Excerpt to read:
────────────────
From Me to Morality

June 17, 2018 Morality No Comments

From inside the brain to very large groups of people, this text tracks the origin of morality through the ages as well as at any single point in time.

Morality is like the Nile

Searching for the ‘source’ finally gets one somewhere far inside a strange continent, where one doesn’t find one source but many. In case of morality, this continent is called ‘brain.’ So, let’s be the Livingstone of morality, but starting from the source(s) and getting to the moral delta into the sea.

When confronted with a moral issue, no ‘moral’ part of the brain gets activated.

Instead, many parts of the brain are triggered that are not straightforwardly linked to morality but to being a social creature, to being an ‘I’ and even to plainly ‘being’. As to the ‘ACE principle’ [see: ‘ACE in a Moral World’], nature continuously reuses what’s already there, combining things and enhancing where needed.

Everything flows, yet we carry our distant past at every moment in the brain.

Staying alive

Your brainstem and hypothalamus (most ‘primitive ‘ parts of the brain) have one clear focus: to stay alive. Eventually, this is where any natural notion of ‘good’ comes from. In order to attain this, of course they need something that ‘lives’ over longer periods of time. But everything changes all the time. Cells divide and die. Structures continuously change. Neuroplasticity comes around at every corner of the brain.
────────────────
Record extracts:
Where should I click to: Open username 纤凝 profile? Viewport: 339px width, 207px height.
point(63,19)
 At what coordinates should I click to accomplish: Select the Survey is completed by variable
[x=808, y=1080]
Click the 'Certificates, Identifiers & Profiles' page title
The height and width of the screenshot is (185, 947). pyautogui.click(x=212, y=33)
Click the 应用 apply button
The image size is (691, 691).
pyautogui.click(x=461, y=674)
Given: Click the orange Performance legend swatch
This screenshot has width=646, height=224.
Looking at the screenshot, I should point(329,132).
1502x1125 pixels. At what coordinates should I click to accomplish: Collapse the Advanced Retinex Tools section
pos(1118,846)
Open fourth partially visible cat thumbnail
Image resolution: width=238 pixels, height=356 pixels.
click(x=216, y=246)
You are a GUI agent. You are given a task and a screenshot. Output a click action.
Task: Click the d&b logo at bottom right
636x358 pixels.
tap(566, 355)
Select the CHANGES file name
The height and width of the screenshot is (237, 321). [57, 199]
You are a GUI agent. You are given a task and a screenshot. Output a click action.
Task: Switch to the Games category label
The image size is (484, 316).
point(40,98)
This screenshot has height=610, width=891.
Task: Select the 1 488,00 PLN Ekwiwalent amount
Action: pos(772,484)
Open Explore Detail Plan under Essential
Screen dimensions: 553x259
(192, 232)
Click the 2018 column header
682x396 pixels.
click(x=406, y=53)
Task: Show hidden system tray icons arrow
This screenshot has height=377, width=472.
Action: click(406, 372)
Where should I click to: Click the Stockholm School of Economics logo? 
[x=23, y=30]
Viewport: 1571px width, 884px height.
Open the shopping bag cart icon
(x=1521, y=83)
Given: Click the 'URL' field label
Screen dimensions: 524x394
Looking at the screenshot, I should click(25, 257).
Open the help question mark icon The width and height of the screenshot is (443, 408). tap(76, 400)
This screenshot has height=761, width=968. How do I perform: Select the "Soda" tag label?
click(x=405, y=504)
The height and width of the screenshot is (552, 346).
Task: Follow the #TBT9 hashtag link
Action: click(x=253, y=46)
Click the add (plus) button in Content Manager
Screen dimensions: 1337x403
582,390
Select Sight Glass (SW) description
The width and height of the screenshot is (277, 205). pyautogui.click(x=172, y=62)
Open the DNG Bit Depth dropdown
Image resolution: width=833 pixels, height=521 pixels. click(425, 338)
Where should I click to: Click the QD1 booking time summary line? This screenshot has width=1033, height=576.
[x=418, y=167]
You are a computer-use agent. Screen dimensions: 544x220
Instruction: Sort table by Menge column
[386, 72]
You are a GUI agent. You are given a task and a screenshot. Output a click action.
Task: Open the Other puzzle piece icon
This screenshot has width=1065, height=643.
────────────────
Exercise requirements:
1) Answer these from the essay on the origin of morality:
(a) In the Nile comparison, what is the "continent" called in the case of morality?
(b) According to the ACE principle, what does nature continuously do?
(c) Which two parts of the brain have staying alive as their one clear focus?
2) For each statement, say yes or no depending on whether it agrees with the essay on the origin of morality, and quote the words that decide it.
(a) A specific moral part of the brain is activated when a person faces a moral issue.
(b) Searching for the source of the Nile leads to a single source.
(c) The brainstem and hypothalamus are where any natural notion of "good" eventually comes from.
3) Continue the essay on the origin of morality from its last sentence.

Set of answers:
1)
(a) The brain.
(b) It reuses what's already there, combining things and enhancing where needed.
(c) The brainstem and the hypothalamus.

2)
(a) No: "When confronted with a moral issue, no ‘moral’ part of the brain gets activated."
(b) No: "where one doesn’t find one source but many."
(c) Yes: "Eventually, this is where any natural notion of ‘good’ comes from."

3)
More durable is a striving for ‘homeostasis’ – a kind of wanted-for balance – of the brainy milieu around which everything keeps turning. The perfect homeostasis is never reached, yet as goal, it is durable and engenders a notion of individuality. Which brings us to:

living as an individual.

This ‘individual’ strives to stay alive. For this, it needs to deal with the outside world. The brain, mainly oriented to its own internal milieu, communicates with the outside world through the sensory organs. Two important factors in this:

  • ‘Keep it simple’ seems to be nature’s number-1 preferred thread: we can at this point divide everything basically into 1) a striving for pleasure (‘the good’) and 2) an avoidance of pain (‘the bad’). In the brain, we see this realized for instance in 1) the dopamine system (tegmentum, basal ganglia, ventral striatum…) and 2) the pain system (anterior cingulate cortex, insula…).
  • ‘Keep it interesting’ seems to be nature’s number-2 preferred thread: through a bazillion of meanings and deeper meanings and conceptual and subconceptual processing towards which the whole brain is being used. That’s OK. It really is interesting.

At least, it has made us into almost endlessly interesting beings.

Motherhood: beyond the individual

The mammalian mother (and father in many cases) now cares for the offspring in a way that the well-being of the latter runs parallel with her own. Her brain reacts as if it’s about herself in her striving for pleasure. Likewise when the little ones appear to be in danger or other need, being to her about herself in her striving for avoidance of pain. In other words: her ‘individuum’, including her notion of ‘good and bad’, encompasses her little ones.

ACE: Adopting. Combining. Enhancing…

This ‘mechanism’ +/- coincides with the need and realization of mate bonding: frequently the caring for the little ones is best done by both parents in order to heighten their chances of survival and success.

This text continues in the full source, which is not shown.